Enhanced security with SMS transaction notifications and the ability to turn card accounts on or off, and new technologies like mobile check deposit, in which you simply take a cell phone picture of the check, are contributing to the increasing popularity of mobile banking. Eventually, mobile phones may even replace ATMs and credit cards.
About 10% of U.S. households currently use mobile banking, according to market research firm Nielsen, and Forrester predicts that one in five adults in the U.S. will
be us ing mobile banking by 2015:
“Consumer adoption of smartphones and increasing use of the mobile Web will drive sustained growth of casual, informational use of mobile banking — to check balances, review transactions, or receive alerts. Creating preference for mobile banking broadly will require banks to deliver more obvious value and superior execution than other channels offer. Functionality like mobile remote deposit capture and contactless mobile payments alone, though, will not anchor mobile banking the way that bill payment and account transfers have done for online banking. Channel managers must address issues of duplicate functionality, marginal user experiences, and a general failure to exploit the most valuable aspects of the channel if mobile banking is to become a critical part of how consumers manage their accounts.”
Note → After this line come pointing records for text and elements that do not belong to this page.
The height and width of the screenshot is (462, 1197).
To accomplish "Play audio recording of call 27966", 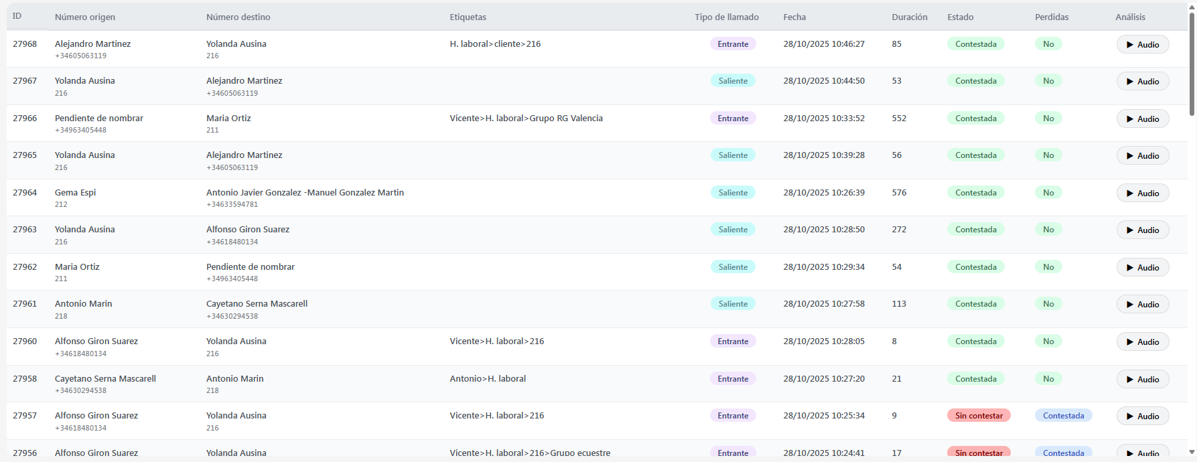I will click(1142, 119).
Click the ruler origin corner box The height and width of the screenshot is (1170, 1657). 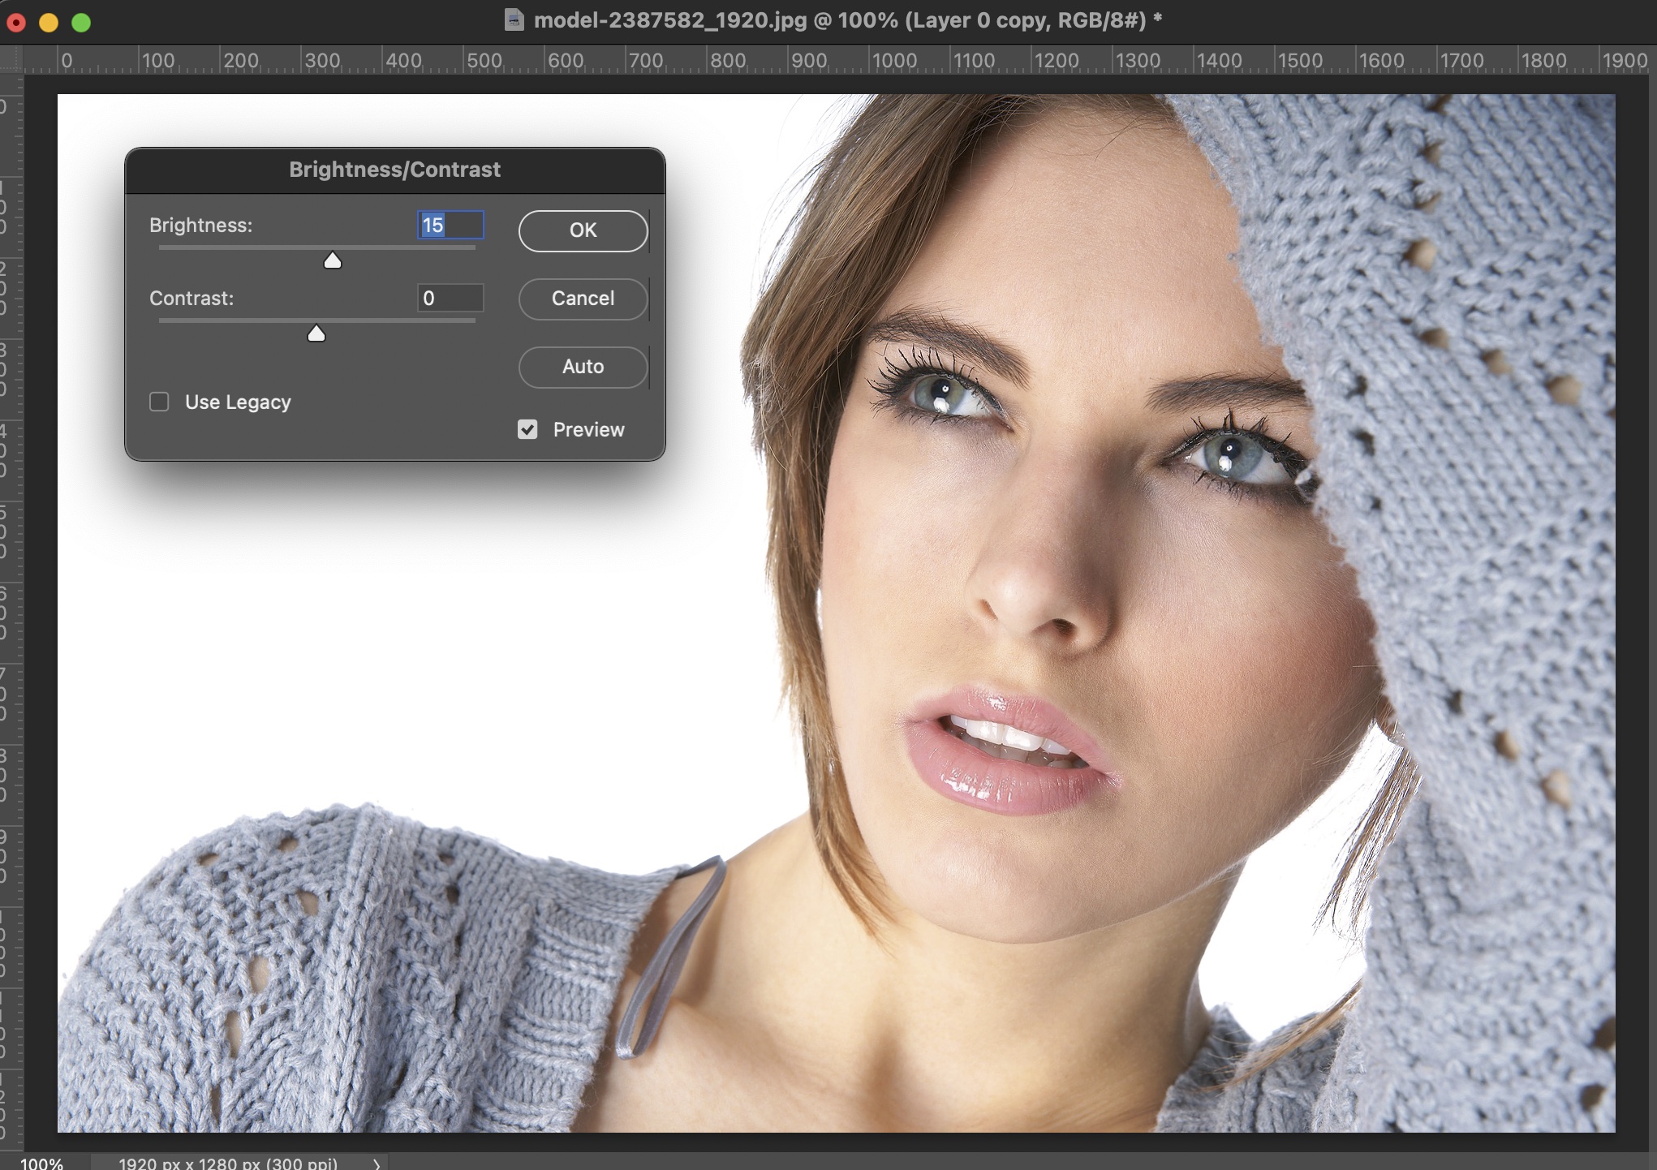(x=11, y=59)

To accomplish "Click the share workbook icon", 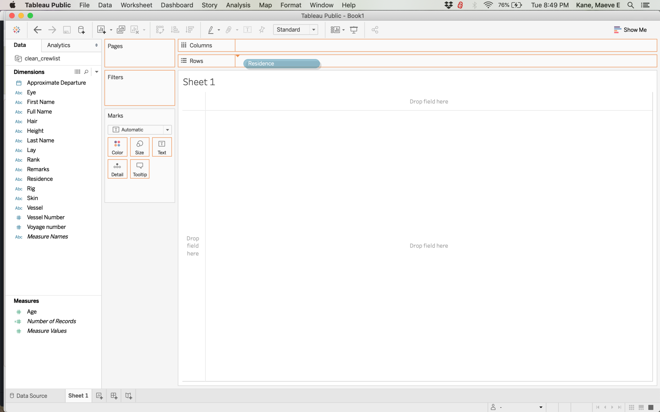I will pyautogui.click(x=375, y=30).
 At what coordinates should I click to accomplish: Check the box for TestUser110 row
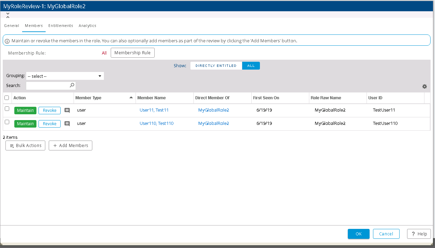7,122
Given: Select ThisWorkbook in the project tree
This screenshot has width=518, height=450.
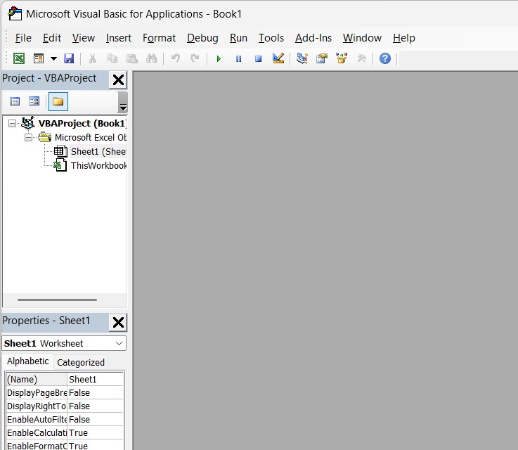Looking at the screenshot, I should click(x=98, y=166).
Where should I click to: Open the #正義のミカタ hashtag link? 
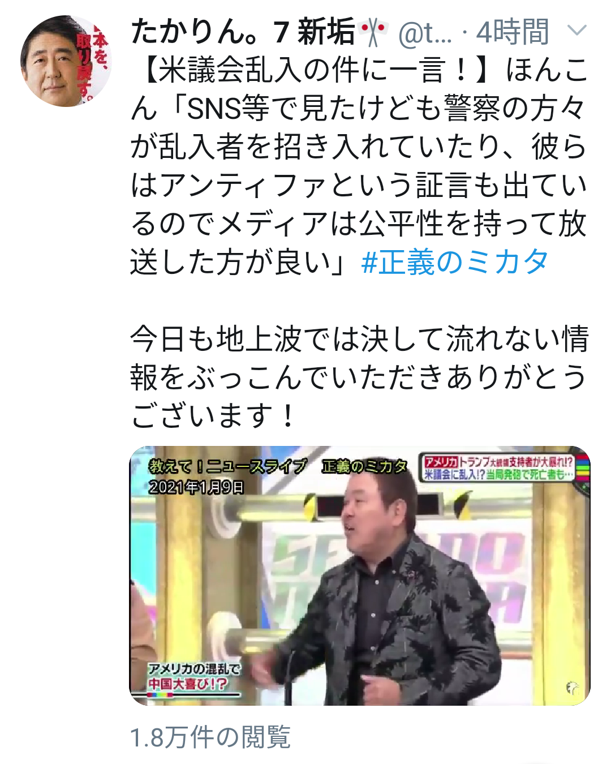point(455,262)
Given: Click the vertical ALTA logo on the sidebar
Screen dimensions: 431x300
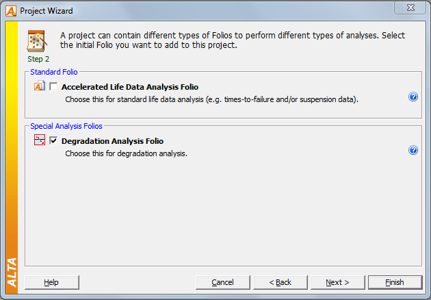Looking at the screenshot, I should (12, 273).
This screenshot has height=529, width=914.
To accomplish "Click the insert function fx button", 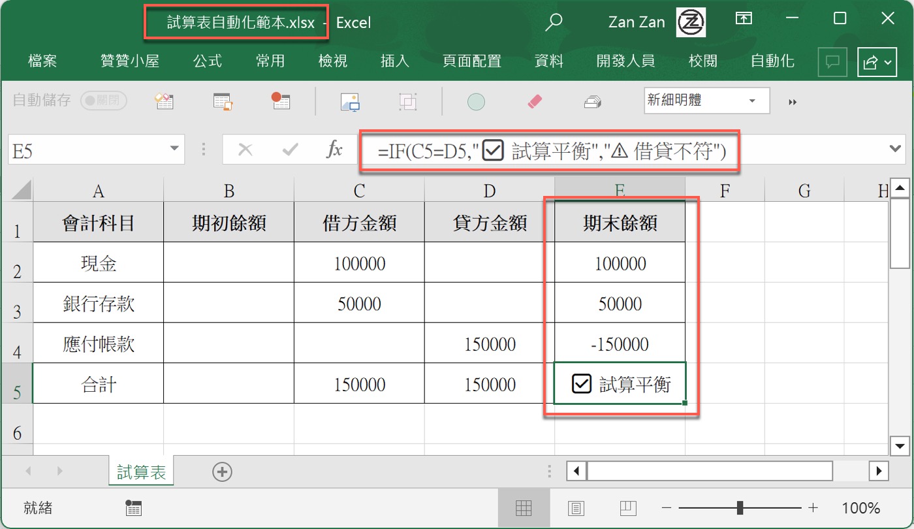I will click(334, 150).
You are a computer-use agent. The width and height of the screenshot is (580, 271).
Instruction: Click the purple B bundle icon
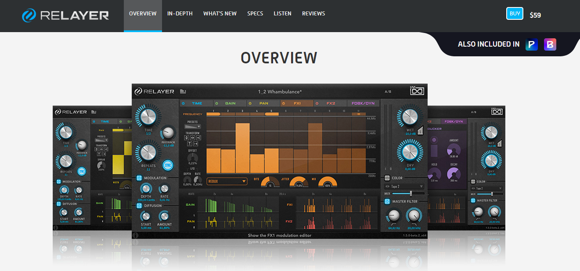(x=550, y=44)
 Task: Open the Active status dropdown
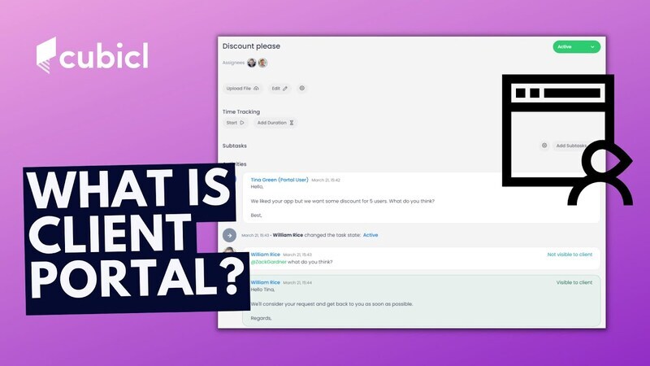tap(576, 47)
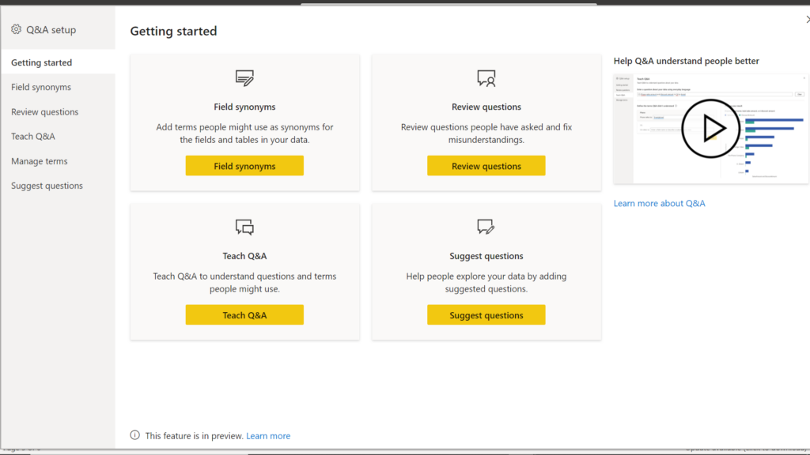Click the Q&A setup gear icon
This screenshot has height=455, width=810.
15,29
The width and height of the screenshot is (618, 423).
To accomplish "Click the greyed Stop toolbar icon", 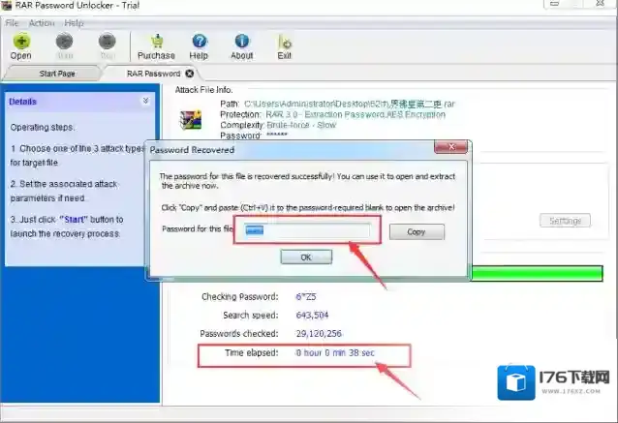I will click(x=108, y=42).
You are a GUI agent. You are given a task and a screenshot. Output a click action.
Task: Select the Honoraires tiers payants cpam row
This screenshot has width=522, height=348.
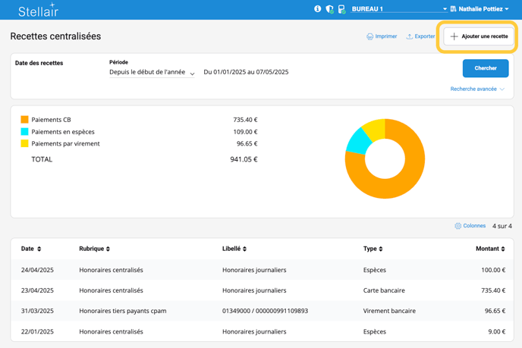[122, 311]
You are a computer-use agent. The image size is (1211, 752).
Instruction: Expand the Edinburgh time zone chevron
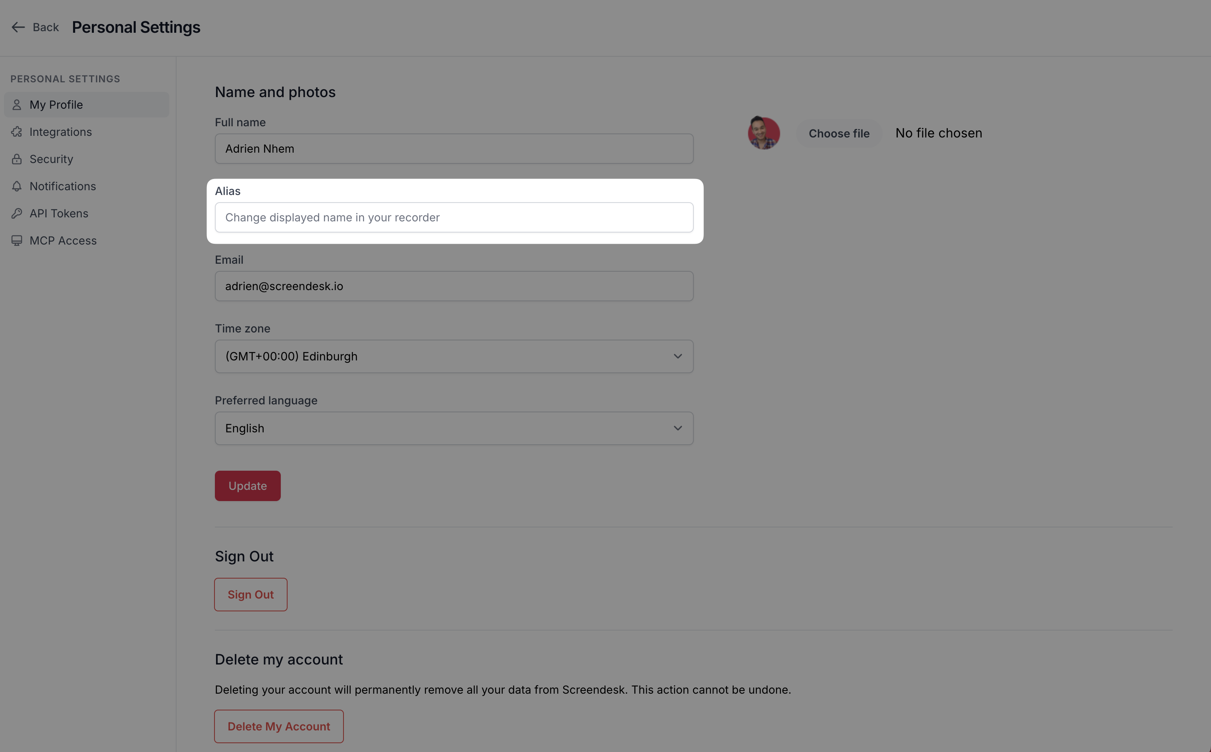point(678,357)
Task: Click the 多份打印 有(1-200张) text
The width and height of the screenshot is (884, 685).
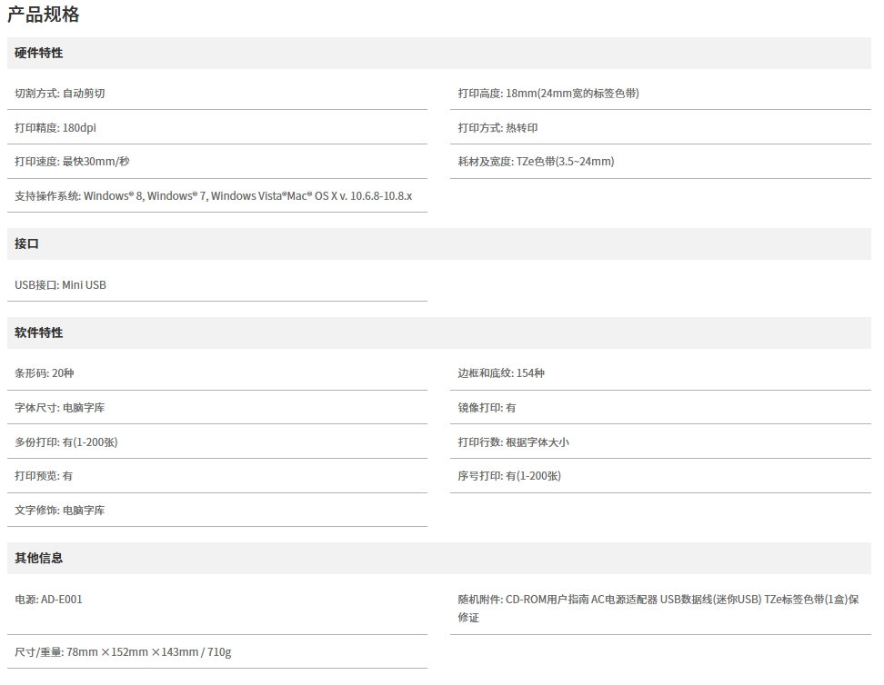Action: click(x=66, y=442)
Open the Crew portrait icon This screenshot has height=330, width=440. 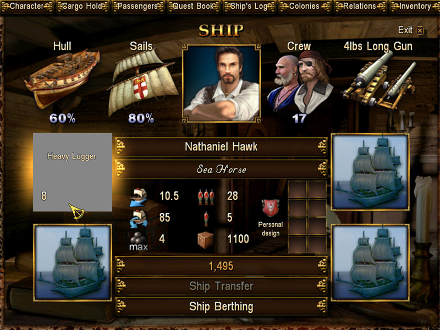click(x=300, y=83)
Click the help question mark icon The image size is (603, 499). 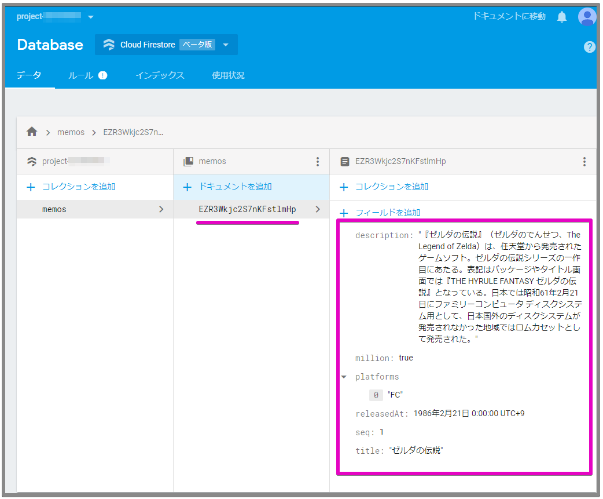pyautogui.click(x=589, y=47)
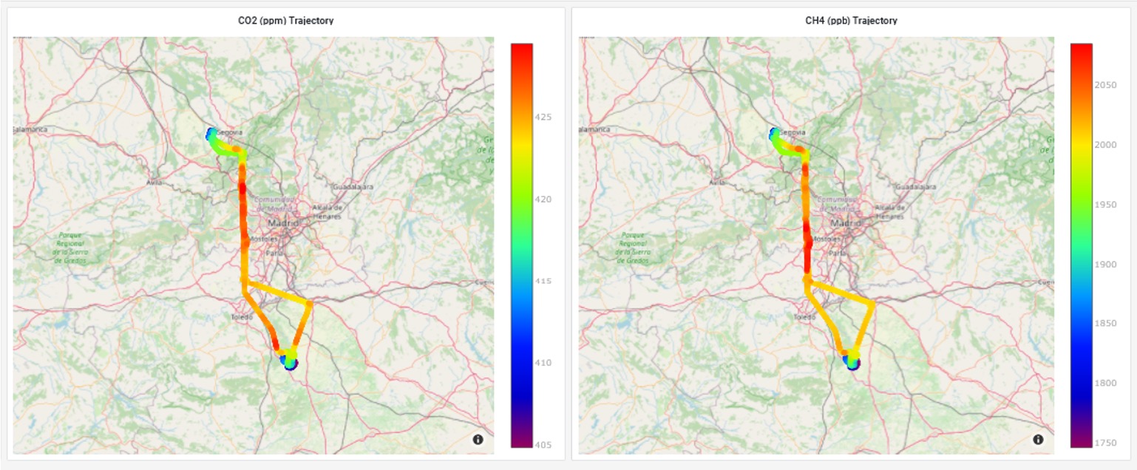Viewport: 1137px width, 470px height.
Task: Click the info icon on the CO2 map
Action: click(478, 440)
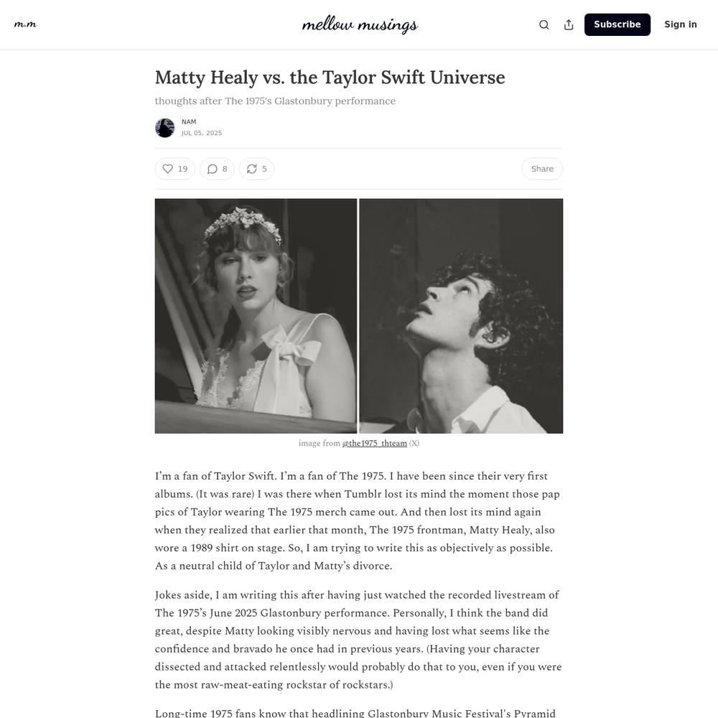Viewport: 718px width, 718px height.
Task: Click the mellow musings title logo
Action: coord(360,24)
Standard, PC-based online banking is holding steady at around 40%, banks like USAA and Bank of America are reporting big increases in mobile banking in the last two years.
Like regular online banking, mobile banking won’t be for everyone. But as more banks and credit unions recognize the financial efficiency of mobile banking, they will invest in applications that make banking that much more convenient for their customers. And as those customers take advantage of the timesaving features provided by their banks, mobile banking will grow exponentially.